I want to integrate a function over a region R, which is determined by the following conditions. $$x^2+y^2\leq1$$ and $$x+y\geq1$$

My region is determined by these two inequalities. I know that the first expression produces a unit circle, which contains all points within the unit circle, including the boundaries.The second expression is a line passing through $y=1$ and with a slope of $-1$.

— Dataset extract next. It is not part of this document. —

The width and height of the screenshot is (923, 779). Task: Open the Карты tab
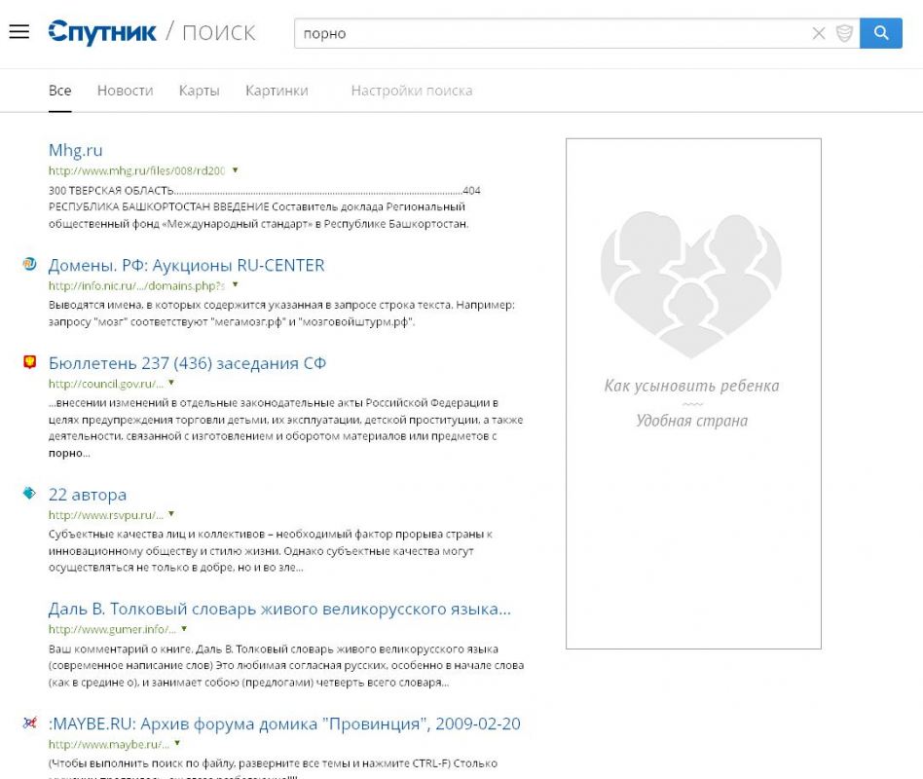click(x=199, y=91)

The region is given to be between the unit circle and the line .I do know what the region looks like , but I do not know how to express it in terms of integration limits, so I can integrate it and find the area, or just do a general integration over this region. I tried to use polar coordinates, but still couldn't figure it out.

Can you guys help me determine the integration limits for this region ?

Answer 1

Carrying out this integral in polar coordinates, it is first clear that we need to integrate from $\theta=0$ to $\theta=\frac{\pi}{2}$. The lower limit for $r$ is given by the line, and the upper limit is given by the circle $r=1$. Thus, we need to way to express the line $x+y=1$ in polar coordinates. Using the usual substitution, we can write:

$$r\cos\theta+r\sin\theta=1,$$

or:

$$r=\frac{1}{\cos\theta+\sin\theta}$$

Thus, it looks like we can integrate:

$$\int_0^{\frac{\pi}{2}}\int_{\frac{1}{\cos\theta+\sin\theta}}^1 f(r\cos\theta,r\sin\theta)r\,dr\,d\theta$$

Answer 2

$\int_0^1 \int_{y}^{\sqrt {1-y^2}} f(x,y)\ dx\ dy$ would be one way.

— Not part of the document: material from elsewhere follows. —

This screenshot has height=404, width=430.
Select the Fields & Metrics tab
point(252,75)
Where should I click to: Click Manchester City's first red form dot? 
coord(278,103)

Of course it is symmetric,

$\int_0^1 \int_{x}^{\sqrt {1-x^2}} f(x,y)\ dy\ dx$ would also work.

or you can convert to polar

$x = r\cos\theta\\ y = r\sin \theta\\ dy\ dx = r\ dr\ d\theta$

$x+y \ge1\\ r\cos\theta + r\sin\theta \ge 1\\ r\sqrt 2(\cos\theta - \frac {\pi}{4}) = 1\\ r = \frac {\sqrt 2}{2} \sec (\theta-\frac {\pi}{4})$

$\int_0^{\frac {\pi}{2}} \int_{\sec(\theta - \frac {\pi}{4})}^1 rf(r,\theta)\ dr\ d\theta$